• STORED DATA
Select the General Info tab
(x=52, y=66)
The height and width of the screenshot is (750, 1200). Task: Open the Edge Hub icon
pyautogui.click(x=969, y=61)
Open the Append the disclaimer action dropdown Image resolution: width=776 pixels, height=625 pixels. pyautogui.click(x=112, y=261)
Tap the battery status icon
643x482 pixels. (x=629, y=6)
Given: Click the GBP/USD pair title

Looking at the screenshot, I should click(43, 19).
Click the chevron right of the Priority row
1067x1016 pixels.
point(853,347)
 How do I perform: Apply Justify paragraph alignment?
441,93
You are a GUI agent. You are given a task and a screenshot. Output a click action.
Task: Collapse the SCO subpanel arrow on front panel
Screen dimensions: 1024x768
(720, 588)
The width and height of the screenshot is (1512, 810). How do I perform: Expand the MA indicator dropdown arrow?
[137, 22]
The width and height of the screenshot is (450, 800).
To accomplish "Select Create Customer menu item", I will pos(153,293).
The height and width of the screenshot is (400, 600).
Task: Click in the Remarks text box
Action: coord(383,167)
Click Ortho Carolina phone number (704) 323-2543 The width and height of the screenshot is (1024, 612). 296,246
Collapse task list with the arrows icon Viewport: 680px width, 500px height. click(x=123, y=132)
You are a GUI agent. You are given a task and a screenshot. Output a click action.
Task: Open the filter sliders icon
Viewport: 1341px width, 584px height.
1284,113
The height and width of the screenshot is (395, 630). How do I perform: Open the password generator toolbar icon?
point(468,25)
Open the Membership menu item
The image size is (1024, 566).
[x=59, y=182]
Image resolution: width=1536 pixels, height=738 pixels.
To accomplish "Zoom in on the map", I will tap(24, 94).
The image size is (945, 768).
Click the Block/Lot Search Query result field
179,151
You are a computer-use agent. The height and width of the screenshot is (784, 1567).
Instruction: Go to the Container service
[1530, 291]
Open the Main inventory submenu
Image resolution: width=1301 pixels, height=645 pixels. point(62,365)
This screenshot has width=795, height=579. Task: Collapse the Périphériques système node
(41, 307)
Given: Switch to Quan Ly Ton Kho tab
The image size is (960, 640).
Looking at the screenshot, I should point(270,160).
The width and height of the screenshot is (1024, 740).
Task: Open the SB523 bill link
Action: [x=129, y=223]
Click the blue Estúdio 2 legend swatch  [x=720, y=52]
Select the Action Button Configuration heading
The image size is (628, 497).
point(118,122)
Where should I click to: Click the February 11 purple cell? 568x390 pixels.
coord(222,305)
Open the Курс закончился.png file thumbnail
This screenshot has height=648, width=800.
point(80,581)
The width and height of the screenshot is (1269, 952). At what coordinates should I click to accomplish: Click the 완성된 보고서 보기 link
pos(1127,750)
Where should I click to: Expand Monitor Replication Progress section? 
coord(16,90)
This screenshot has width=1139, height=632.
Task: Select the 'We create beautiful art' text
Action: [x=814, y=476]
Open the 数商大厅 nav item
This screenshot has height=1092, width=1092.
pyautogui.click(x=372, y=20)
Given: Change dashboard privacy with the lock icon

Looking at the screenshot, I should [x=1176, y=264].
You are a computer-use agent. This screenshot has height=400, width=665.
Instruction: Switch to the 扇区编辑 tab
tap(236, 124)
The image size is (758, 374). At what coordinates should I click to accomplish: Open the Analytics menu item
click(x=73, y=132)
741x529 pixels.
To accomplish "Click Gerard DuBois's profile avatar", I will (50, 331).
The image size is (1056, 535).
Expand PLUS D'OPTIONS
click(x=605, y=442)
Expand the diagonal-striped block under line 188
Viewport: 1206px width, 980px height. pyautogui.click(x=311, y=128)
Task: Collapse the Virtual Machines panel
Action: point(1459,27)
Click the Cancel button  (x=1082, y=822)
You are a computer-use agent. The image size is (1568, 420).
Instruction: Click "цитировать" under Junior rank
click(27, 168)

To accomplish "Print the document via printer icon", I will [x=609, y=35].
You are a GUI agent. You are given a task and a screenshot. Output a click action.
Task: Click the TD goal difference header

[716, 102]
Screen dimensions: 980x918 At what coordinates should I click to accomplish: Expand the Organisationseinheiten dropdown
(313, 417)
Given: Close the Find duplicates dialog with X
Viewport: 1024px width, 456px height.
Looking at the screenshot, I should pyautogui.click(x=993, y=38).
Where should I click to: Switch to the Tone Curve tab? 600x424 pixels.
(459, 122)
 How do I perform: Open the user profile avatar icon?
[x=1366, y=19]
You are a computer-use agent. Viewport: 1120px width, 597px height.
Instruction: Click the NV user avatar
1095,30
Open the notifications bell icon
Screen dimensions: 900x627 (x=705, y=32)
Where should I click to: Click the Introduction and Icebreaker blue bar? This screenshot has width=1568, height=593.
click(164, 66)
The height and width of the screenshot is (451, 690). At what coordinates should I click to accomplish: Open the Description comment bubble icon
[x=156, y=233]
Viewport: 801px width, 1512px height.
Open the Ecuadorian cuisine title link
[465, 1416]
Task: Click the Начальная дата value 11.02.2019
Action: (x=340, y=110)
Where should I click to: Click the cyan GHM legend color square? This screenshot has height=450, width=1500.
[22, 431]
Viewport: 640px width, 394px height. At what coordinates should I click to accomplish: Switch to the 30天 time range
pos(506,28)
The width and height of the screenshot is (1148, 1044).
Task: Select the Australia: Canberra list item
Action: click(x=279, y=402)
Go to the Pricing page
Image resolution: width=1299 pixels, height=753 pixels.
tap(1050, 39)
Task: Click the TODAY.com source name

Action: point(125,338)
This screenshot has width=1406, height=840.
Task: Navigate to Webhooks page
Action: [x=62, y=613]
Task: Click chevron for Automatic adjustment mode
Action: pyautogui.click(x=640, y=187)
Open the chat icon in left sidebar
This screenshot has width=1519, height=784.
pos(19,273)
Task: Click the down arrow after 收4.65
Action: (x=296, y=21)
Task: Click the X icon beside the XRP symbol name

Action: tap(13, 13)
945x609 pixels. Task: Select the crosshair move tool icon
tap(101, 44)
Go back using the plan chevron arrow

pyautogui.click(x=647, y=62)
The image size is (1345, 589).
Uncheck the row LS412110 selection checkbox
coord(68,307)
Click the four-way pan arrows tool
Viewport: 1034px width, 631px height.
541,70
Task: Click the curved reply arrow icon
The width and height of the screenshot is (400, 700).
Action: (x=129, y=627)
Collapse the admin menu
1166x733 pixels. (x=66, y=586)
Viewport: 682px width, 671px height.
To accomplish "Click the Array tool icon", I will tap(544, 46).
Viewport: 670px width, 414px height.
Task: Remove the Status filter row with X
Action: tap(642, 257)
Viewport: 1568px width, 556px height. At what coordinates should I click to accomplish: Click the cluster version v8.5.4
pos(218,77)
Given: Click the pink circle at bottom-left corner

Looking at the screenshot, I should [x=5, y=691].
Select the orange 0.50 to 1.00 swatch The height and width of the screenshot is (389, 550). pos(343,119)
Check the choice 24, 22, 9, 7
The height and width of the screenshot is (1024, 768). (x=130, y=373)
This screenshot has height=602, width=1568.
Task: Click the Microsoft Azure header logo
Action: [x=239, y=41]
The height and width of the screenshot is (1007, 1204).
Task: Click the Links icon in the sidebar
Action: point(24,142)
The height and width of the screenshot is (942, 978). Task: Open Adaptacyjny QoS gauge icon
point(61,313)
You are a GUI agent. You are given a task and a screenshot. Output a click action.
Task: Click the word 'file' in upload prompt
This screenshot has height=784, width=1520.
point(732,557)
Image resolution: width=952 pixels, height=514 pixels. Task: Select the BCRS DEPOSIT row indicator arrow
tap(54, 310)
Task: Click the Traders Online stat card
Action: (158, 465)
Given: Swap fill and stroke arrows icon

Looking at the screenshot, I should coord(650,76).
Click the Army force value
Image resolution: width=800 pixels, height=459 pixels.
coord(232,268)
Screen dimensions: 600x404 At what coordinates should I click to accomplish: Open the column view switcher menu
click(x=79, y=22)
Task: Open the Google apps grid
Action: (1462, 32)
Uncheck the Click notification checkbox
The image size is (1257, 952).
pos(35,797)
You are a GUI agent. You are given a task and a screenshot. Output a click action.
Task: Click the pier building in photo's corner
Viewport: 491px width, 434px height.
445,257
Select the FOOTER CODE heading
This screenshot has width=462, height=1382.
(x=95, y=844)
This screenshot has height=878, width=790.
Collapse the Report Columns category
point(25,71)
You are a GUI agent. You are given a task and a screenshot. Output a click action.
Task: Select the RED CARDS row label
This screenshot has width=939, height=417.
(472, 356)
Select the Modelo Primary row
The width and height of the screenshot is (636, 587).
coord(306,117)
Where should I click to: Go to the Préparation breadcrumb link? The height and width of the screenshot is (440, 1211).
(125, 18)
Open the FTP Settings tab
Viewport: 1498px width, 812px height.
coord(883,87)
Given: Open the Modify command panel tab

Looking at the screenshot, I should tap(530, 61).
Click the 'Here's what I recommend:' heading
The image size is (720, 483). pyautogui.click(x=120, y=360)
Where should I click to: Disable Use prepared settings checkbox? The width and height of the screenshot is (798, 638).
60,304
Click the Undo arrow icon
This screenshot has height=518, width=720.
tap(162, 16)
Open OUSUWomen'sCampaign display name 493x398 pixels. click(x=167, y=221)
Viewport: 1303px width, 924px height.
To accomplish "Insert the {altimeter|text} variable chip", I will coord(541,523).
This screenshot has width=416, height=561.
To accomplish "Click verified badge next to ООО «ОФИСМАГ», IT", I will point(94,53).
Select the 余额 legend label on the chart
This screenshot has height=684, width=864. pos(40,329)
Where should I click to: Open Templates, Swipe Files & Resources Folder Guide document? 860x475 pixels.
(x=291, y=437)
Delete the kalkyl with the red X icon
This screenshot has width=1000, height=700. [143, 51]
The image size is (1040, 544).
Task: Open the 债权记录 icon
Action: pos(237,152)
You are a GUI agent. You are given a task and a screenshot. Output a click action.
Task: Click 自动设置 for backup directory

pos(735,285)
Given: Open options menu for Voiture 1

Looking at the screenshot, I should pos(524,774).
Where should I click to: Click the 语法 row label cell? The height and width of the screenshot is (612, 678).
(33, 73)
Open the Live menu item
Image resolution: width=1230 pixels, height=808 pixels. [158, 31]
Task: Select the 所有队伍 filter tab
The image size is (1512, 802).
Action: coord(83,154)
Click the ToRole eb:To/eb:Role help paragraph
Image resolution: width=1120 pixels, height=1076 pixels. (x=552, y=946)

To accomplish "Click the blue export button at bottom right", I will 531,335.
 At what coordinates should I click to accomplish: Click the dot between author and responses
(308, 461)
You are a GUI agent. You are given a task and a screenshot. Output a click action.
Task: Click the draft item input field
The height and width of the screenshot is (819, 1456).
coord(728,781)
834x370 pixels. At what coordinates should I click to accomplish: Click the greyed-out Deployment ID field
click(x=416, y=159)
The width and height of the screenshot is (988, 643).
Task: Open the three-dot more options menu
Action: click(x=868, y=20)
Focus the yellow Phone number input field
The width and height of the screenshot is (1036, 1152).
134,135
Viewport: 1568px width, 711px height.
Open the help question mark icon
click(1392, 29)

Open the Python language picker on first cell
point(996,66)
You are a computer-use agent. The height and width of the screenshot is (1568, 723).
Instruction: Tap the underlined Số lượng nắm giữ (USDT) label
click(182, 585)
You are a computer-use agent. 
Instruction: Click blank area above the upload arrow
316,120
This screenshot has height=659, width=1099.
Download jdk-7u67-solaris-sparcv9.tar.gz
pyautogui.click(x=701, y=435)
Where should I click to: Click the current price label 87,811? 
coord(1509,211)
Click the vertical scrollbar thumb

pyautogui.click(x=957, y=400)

• THE TASK
Both end lines included, restate word for word the lines above from the line with "The width and height of the screenshot is (450, 800)." to the line with "Click Ortho Carolina", and nothing else.

• SOLUTION FOR THIS TASK
The width and height of the screenshot is (450, 800).
To accomplish "Select Create Customer menu item", I will pos(153,293).
The height and width of the screenshot is (400, 600).
Task: Click in the Remarks text box
Action: coord(383,167)
Click Ortho Carolina phone number (704) 323-2543 The width and height of the screenshot is (1024, 612). 296,246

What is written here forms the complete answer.